Black and grey: On terror funding and Pakistan | The Hindu

2020-01-28 | 1 minute

Context: Recently, a meeting of the Asia Pacific Joint Group was held in Beijing to scrutinize stricter actions that Pakistan has taken against terror financing and money laundering.


  • In 2012, FATF placed Pakistan on a grey list. After Peshawar School massacre of 2014, Pakistan announced the National Action Plan to fight terrorism.
  • In 2015, Pakistan was moved out of the grey list. In 2018, Pakistan was again added to grey list and given a list of 27 actions against money laundering and terrorism financing.
  • In October 2019, Pakistan took five out of total 17 actions. Beijing meeting of Asia Pacific Group (APG) from January 21 to 23, 2020 found that Pakistan has made progress on 14 out of total 27 actions.
  • Final decision about placing Pakistan on Black list from Grey list will be taken at the plenary meeting of Financial Action Task Force (FATF), which will be held from 16-21 February 2020.

Important points from list of 27 actions by FATF: These 27 actions included steps like preventing funding to terrorists listed under UN Security Council Resolution 1267. They included Hafiz Saeed and the LeT, the Jaish-e-Mohammed (JeM), etc. The 27 actions also involved legal actions against these groups and changing the law in Pakistan as per international standards for money laundering and terrorism financing.

Opinion on Pakistan’s progress in achieving 27 actions by FATF: At Beijing Meeting of Asia Pacific Group (APG) of FATF, it was found that Pakistan has achieved progress on 14 out of 27 points.
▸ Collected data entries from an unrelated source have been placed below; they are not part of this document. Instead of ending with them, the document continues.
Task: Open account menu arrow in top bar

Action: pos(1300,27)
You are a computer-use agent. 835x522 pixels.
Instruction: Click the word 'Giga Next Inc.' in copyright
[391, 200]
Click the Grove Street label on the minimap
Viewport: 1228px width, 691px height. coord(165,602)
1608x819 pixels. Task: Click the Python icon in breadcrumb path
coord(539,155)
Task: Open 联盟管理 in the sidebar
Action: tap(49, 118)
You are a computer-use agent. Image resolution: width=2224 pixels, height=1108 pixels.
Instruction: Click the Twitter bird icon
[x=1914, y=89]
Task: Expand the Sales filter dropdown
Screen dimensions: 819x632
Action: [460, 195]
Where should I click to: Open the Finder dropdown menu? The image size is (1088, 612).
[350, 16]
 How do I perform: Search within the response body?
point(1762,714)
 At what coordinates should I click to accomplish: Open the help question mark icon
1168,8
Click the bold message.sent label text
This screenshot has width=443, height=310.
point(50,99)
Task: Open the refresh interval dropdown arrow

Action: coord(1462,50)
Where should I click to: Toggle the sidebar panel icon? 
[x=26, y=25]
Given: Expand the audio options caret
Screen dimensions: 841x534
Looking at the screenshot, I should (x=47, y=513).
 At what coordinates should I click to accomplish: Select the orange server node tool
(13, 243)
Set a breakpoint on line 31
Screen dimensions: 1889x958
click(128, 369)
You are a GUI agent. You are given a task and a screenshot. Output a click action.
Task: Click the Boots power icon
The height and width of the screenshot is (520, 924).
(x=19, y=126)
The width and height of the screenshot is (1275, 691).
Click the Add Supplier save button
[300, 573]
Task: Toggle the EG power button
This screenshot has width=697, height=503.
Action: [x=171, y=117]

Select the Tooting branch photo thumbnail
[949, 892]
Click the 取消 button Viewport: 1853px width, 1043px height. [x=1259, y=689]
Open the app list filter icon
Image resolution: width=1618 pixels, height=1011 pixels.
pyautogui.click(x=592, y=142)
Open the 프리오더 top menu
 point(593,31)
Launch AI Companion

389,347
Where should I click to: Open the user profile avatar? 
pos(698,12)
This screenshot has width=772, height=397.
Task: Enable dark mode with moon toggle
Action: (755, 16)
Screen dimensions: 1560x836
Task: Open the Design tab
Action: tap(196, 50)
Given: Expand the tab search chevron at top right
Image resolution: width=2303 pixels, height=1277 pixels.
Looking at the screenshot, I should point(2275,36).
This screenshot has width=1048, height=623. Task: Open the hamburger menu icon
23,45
This shows that Pakistan has made progress on its efforts to prevent blacklisting by FATF. India has been in favor of more scrutiny of state-sponsored terrorism, including by Pakistan. During the period Pakistan remained in Grey list since 2019, Pakistan has chargesheeted Hafiz Saeed in terror financing cases and Jaish-e-Mohammed (JeM) Masood Azhar was included in the list of UNSC 1267. Outcomes of FATF are not free from geopolitical and bilateral influences. US and its allies may give importance to concluding talks with Taliban by the help of Pakistan. China, which is currently holding the presidency of FATF may help Pakistan from getting blacklisted by FATF.   


Financial Action Task Force (FATF):

  • It was formed in 1989.
  • Its aim is to combat money laundering and terrorism financing.
  • It maintains two lists
    • FATF blacklist (Non-Cooperative Countries or Territories)
    • FATF greylist (Other monitored jurisdictions)
  • Currently, there are two countries on FATF blacklist. They are North Korea and Iran.
  • There are twelve countries on FATF greylist.
  • There are 37 full member nations and two full member regional organizations (European Commission and Gulf Cooperation Council) in FATF. So, FATF consists of 39 full members.